From the desk of Jeff Eberhard: What duty does a bar have to protect nearby persons from patrons it ejects from its establishment?
Claims Pointer: (1) A bar does not have a general “take charge” duty to control and prevent a person it ejects from its premises from having others. (2) Business owners owe invitees a duty “to keep premises reasonably free of physically dangerous conditions,” including potential harm by a third party. This duty does not automatically extend to injuries sustained on areas immediately surrounding, but off, the business’s premises.
Oshatz v. GinSing, LLC., in the Court of Appeals of the State of Washington, Division I, No. 66101-9-I, — P3d —- (May 14, 2012) (unpublished).
After leaving work one day, Bradley Crossen drank large quantities of alcohol before visiting The Triple Door, a downtown Seattle bar adjacent to a restaurant. The bar and the restaurant had the same owner. Crossen was drunk when he arrived at the bar and consumed even more alcohol while at the bar, but he did not recall how he got the drinks. There was no evidence that the bar’s employees supplied Crossen any alcohol. In fact, Crossen was denied alcohol by one bartender, which made him angry. Bar employees watched Crossen push one patron and threaten to assault another patron. Bar employees immediately intervened and escorted Crossen outside where he calmed down.
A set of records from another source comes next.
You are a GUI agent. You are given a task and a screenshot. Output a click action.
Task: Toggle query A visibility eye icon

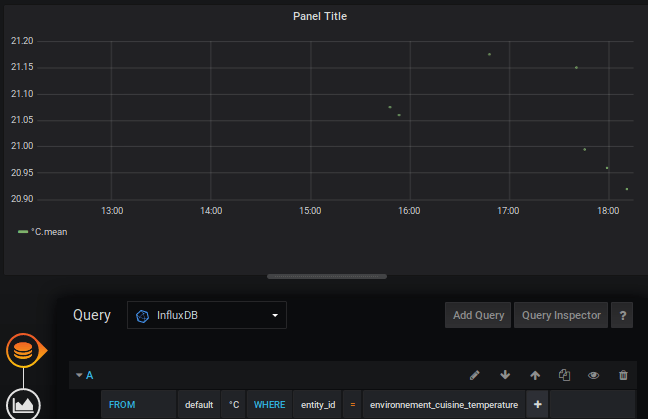tap(594, 375)
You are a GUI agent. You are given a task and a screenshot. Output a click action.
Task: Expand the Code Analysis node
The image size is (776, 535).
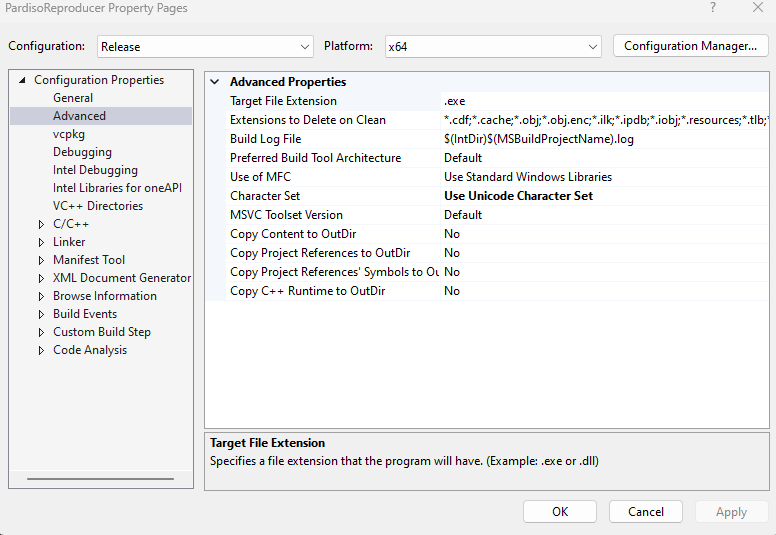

Tanya Oshatz was walking on the sidewalk in front of the bar after having dinner at the adjacent restaurant when suddenly, Crossen stepped in front of her and yelled, “Whoa . . . where did YOU come from?” Then, he picked her up and dropped her on the pavement which injured her right shoulder. Bar employees observed the incident and ran to Oshatz’s aid. Crossen was later arrested and convicted of third degree assault.
Oshatz sued Crossen and the owner of the bar and restaurant. Oshatz alleged that the bar was negligent under multiple theories, including negligent overservice of alcohol; negligent failure to follow or enact procedures and policies that control intoxicated patrons; and negligent failure to warn of dangerous conditions on or near its business property. The trial court granted summary judgment in favor of the bar owner on all claims.
On appeal, the court first addressed the alleged negligent overservice of alcohol he consumed while at the bar. The Court determined that since Crosson testified he did not recall how he obtained the drinks, and there was no other evidence Crossen was served any drinks by bar employees, summary judgment in favor of the bar on that issue was appropriate.
Second, the Court of Appeals addressed whether the bar breached any duty to Oshatz as a member of the public or a business invitee. At trial, the only evidence of such duty was testimony from Oshatz’ expert that a bar’s duty to exercise reasonable care for its customers’ safety extends to the space immediately surrounding the establishment. The Court noted that while expert testimony can establish a standard of care, the actual existence of a duty is a question of law that must be determined by the court, not expert testimony.
Oshatz also claimed the bar had a “take charge” duty to control and prevent Crossen from harming others. The Court explained that the relationship between a bar and its patrons does not qualify as a “take charge” type of relationship because it is not “established” or “continuing.”
Third, the Court of Appeals addressed whether Oshatz was a business invitee, a person who enters a business’s premises for the economic benefit of the business. Generally, business owners owe invitees a duty to keep their premises reasonably free of physically dangerous conditions, including potential harm by a third party. The Court concluded that even if Oshatz was a business invitee, her injury occurred off the bar’s premises; thus, summary judgment in favor of the bar and dismissal of the case was appropriate.
NOTE: This opinion has not been published. It is provided to demonstrate how the court approaches the issues involved in the case. It cannot be cited as authority to a court of law.